Prompt ->
In the vecshift walkthrough below, why does the walkthrough skip standardizing its own data and go straight to the vecshift() transformation? Answer in one to three sentences.

Text shown ->
3. Standardizing Column Names
If your data uses different column names, use the standardization function to map them to vecshift’s expected format:
# 3. Standardize column names (example with custom names) -----
# This example shows how to handle data with non-standard column names
# Suppose your data has these column names:
custom_data <- data.table(
contract_id = 1:3,
person_code = c("A001", "A001", "B002"),
start_date = as.Date(c("2023-01-01", "2023-06-01", "2023-02-01")),
end_date = as.Date(c("2023-05-31", "2023-12-31", "2023-11-30")),
employment_type = c(1, 0, 1)
)
# Define the mapping
column_mapping <- list(
id = "contract_id",
cf = "person_code",
inizio = "start_date",
fine = "end_date",
prior = "employment_type"
)
# Standardize the columns
standardized_data <- standardize_columns(custom_data, column_mapping, validate = TRUE)
cat("Columns standardized from custom names to vecshift format\n")
print(names(standardized_data))Our dataset already uses standard column names, so we can proceed directly to the transformation step.
4. Core Transformation with vecshift()
Now we apply the main vecshift transformation, which converts employment contracts into continuous temporal segments with overlap detection and consolidation identifiers.
# 4. Apply vecshift transformation -----
processed_data <- vecshift(employment_raw)
cat("Transformation complete!\n")
#> Transformation complete!
cat("========================\n\n")
#> ========================
cat("Input records:", nrow(employment_raw), "\n")
#> Input records: 60
cat("Output segments:", nrow(processed_data), "\n")
#> Output segments: 76
cat("Expansion factor:", round(nrow(processed_data) / nrow(employment_raw), 2), "x\n\n")
#> Expansion factor: 1.27 x
# Examine the output structure
cat("Output columns:\n")

Data block ->
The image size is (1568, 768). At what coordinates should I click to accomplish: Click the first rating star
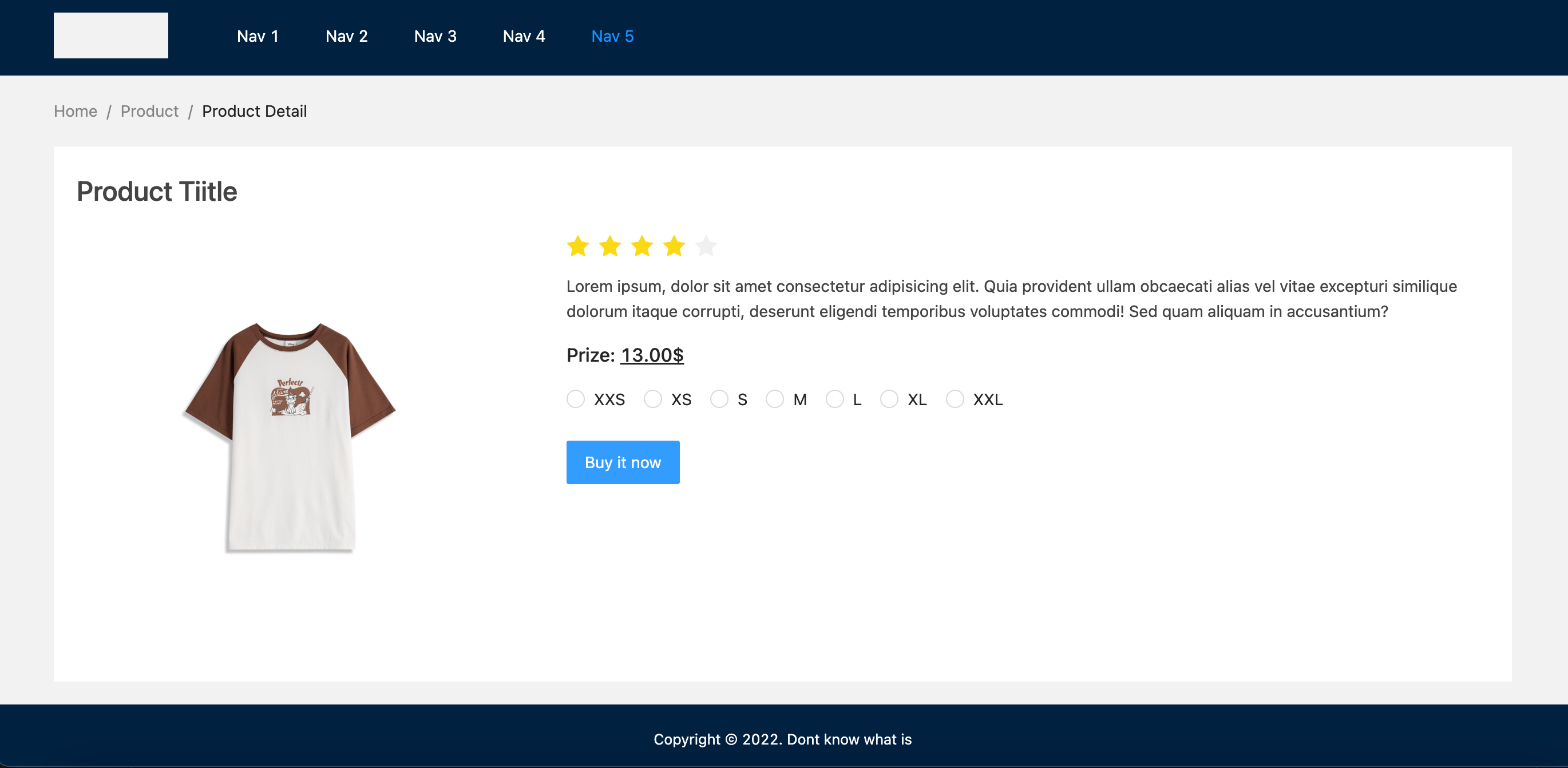577,247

Correct answer ->
Its dataset already uses the standard column names that vecshift expects, so no renaming is needed. The standardization step is only for data whose column names differ from vecshift's expected format.